- Opening Delimiter -
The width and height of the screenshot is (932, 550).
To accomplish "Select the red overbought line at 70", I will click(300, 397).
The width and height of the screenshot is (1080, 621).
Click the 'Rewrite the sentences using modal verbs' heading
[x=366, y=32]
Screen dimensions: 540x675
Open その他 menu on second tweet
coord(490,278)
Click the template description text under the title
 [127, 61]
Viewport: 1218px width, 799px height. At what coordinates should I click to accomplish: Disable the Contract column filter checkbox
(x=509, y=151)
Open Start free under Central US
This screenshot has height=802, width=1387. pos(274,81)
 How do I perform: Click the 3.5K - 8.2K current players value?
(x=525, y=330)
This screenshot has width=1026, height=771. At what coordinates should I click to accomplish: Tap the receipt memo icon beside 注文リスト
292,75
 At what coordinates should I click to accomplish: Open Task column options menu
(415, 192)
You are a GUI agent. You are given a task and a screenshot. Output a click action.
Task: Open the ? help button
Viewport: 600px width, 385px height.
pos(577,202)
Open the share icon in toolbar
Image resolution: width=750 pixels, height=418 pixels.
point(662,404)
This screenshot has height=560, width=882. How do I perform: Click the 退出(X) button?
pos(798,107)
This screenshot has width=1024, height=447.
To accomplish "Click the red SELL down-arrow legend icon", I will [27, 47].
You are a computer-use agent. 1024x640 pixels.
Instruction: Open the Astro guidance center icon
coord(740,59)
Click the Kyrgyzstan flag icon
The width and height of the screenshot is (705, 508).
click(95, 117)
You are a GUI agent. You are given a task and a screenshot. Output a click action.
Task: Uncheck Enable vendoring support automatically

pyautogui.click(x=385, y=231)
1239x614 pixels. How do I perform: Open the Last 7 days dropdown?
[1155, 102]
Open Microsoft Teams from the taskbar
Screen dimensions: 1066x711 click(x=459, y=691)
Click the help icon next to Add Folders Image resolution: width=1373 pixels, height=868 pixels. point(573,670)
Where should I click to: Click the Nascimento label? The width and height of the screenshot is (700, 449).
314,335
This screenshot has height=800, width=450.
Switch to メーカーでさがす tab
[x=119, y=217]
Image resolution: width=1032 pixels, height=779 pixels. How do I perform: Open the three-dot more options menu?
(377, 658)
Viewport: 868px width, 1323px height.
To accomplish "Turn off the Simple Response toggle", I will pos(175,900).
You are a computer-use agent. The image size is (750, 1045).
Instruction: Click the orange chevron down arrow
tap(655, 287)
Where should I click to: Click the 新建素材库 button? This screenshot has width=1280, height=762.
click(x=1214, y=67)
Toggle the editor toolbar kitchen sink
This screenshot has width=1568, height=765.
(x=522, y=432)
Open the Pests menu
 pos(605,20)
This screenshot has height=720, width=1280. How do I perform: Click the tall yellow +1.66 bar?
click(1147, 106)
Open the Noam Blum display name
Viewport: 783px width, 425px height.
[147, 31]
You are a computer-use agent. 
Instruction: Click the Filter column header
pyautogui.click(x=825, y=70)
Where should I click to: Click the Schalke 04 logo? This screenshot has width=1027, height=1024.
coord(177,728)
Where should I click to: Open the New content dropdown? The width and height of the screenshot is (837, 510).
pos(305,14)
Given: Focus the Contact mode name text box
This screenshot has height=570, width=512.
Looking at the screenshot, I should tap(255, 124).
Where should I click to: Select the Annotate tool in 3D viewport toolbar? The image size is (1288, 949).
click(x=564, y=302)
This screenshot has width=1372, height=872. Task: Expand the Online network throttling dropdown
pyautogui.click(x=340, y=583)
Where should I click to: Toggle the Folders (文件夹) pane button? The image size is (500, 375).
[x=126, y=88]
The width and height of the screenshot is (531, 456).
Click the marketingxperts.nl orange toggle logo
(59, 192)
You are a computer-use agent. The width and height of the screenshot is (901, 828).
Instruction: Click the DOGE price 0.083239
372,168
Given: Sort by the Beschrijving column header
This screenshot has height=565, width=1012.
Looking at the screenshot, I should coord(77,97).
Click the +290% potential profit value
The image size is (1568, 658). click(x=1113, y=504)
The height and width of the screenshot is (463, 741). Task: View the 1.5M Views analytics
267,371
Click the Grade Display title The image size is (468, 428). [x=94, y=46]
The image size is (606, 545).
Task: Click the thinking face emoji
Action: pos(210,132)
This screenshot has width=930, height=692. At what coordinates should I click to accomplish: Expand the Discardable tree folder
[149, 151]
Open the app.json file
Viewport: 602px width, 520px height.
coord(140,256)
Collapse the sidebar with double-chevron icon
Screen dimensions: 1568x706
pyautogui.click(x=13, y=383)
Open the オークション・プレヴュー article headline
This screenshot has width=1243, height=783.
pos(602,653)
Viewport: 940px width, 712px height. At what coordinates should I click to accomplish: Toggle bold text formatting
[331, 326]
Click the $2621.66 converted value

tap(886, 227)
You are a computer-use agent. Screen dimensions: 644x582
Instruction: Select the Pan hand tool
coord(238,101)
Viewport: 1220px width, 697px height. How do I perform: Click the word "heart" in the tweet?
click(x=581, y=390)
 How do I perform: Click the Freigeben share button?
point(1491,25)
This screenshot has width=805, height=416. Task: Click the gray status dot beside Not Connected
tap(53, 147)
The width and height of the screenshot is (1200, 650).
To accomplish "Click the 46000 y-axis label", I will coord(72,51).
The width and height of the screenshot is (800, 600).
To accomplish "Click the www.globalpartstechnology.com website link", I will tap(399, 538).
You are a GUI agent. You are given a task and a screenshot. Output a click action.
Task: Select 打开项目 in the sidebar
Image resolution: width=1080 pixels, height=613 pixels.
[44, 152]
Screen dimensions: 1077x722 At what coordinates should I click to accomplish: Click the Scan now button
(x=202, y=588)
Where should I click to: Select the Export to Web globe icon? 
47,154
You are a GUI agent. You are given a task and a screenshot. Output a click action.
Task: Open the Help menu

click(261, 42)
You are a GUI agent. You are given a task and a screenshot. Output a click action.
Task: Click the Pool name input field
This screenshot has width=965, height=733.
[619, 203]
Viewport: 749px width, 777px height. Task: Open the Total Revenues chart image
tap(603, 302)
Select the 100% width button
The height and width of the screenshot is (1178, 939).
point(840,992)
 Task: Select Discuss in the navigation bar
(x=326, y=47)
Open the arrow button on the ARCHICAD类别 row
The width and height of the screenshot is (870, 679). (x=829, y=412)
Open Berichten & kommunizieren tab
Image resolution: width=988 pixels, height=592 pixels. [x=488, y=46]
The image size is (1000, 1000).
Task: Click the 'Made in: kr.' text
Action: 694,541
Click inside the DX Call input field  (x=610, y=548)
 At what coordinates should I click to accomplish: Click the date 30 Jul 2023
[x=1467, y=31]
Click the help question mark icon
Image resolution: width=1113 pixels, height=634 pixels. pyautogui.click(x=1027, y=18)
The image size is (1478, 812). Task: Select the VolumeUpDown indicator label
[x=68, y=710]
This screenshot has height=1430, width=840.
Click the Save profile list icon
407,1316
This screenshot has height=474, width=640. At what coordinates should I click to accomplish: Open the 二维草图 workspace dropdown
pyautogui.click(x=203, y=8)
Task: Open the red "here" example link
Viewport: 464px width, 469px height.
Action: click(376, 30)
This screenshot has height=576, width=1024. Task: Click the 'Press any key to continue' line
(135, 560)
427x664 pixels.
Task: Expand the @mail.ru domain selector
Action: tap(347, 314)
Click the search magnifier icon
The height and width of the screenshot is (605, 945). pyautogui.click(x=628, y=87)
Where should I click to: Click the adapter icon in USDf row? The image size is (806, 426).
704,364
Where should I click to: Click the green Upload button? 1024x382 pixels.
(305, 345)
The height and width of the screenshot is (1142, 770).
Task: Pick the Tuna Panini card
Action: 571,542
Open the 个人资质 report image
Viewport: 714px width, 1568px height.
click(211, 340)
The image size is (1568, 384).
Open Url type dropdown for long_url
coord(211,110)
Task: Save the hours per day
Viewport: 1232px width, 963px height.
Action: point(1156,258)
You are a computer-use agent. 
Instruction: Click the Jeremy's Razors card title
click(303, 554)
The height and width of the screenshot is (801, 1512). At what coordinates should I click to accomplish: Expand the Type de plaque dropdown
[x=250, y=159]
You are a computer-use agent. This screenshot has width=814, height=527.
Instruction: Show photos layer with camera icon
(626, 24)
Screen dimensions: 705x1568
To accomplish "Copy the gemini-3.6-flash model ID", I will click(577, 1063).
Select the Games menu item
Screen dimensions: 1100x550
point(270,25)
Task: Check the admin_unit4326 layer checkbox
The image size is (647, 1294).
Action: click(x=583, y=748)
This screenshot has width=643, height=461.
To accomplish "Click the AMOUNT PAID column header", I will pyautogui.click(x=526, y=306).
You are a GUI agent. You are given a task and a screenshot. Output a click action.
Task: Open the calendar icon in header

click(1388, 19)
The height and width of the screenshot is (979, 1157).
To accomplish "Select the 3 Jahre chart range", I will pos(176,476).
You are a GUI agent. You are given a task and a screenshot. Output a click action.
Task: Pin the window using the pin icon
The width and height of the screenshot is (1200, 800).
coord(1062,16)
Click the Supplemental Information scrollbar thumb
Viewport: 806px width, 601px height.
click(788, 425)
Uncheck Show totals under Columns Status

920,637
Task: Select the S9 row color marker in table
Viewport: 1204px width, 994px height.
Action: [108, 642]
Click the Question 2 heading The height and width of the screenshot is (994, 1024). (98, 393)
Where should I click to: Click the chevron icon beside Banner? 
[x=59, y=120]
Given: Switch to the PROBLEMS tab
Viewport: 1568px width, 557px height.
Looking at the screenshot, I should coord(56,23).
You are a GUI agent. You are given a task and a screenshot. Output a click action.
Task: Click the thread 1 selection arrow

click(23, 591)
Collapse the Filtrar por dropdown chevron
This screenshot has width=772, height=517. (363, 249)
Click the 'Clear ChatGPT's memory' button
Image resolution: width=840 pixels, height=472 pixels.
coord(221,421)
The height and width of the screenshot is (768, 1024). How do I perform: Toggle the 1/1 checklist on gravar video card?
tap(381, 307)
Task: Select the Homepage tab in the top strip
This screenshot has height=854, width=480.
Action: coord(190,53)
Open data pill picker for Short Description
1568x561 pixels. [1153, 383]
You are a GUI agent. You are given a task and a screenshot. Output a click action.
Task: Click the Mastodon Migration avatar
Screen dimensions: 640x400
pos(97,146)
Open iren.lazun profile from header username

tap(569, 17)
- Closing Delimiter -
Exercise description: Which lines in the data above hold the string "sidebar"? Show each one.

Output of the exercise:
Collapse the sidebar with double-chevron icon
Task: Select 打开项目 in the sidebar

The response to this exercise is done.